1. what is..... the value?

okay the question is as follows:
write the first three terms of tn= 5(2)^ n-1. what is the value of
tn/tn-3?

okay so the first three terms are as follows:
t1= 5(2)^1-1=5X1=5
t2= 5(2)^2-1=5X 2=10
t3= 5(2)^3-1=5X4= 20

okay I am a little bit confused about the next part: what is the value of
tn/tn-3? how would I do this? thanks for your help!

2. Ok, from your information $t_n=5 \times 2^{n-1}$. To get $t_{n-3}$ just substitute $n-3$ for $n$. Thus $t_{n-3}=5 \times 2^{(n-3)-1}=5 \times 2^{n-4}$.

Now divide the two. Can you see the simplification?

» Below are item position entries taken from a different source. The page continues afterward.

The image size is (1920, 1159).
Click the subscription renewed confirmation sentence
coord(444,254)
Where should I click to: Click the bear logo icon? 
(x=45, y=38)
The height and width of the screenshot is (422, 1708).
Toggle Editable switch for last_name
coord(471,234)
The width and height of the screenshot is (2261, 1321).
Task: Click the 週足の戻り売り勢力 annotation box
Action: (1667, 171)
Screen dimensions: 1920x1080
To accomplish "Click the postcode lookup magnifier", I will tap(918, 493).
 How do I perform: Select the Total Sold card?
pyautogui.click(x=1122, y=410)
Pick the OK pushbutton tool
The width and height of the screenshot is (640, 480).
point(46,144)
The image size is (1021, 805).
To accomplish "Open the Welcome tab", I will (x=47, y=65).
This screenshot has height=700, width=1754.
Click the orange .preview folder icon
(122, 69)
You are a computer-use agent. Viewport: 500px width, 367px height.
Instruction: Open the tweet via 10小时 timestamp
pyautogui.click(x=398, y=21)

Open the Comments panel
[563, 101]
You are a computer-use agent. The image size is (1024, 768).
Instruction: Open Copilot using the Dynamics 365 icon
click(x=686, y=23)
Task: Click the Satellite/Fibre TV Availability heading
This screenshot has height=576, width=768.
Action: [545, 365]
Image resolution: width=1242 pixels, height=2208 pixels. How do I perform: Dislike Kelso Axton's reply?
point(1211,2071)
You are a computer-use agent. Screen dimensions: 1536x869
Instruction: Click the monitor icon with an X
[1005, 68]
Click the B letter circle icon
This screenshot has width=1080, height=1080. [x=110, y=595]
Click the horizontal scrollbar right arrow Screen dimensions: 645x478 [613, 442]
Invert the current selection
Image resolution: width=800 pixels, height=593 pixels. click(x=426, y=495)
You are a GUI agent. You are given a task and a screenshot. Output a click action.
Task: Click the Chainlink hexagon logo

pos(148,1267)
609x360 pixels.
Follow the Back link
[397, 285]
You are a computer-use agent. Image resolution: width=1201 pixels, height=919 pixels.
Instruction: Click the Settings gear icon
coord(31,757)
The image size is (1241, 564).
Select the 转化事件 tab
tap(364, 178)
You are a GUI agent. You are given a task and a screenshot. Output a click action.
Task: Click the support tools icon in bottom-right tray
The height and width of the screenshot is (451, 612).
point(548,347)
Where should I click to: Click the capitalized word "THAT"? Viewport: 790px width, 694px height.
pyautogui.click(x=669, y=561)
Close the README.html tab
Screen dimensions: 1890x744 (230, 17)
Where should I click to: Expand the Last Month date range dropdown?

3. Originally Posted by bobbluecow
okay the question is as follows:
write the first three terms of tn= 5(2)^ n-1. what is the value of
tn/tn-3?

okay so the first three terms are as follows:
t1= 5(2)^1-1=5X1=5
t2= 5(2)^2-1=5X 2=10
t3= 5(2)^3-1=5X4= 20

okay I am a little bit confused about the next part: what is the value of
tn/tn-3? how would I do this? thanks for your help!
$t_n = 5 \left ( 2^{n-1} \right )$

So
$t_{n-3} = 5 \left ( 2^{n-4} \right )$

Thus
$\frac{t_n}{t_{n-3}} = \frac{5 \left ( 2^{n-1} \right )}{5 \left ( 2^{n-4} \right )}$ = $\frac{2^{n-1}}{2^{n-4}} = 2^{(n-1)-(n-4)} = 2^{-1+4} = 2^3 = 8$

-Dan

4. Sigh. My help again is useless.

5. Originally Posted by Jameson
Sigh. My help again is useless.
Not useless. In fact it was MY help that was useless since you posted first.

-Dan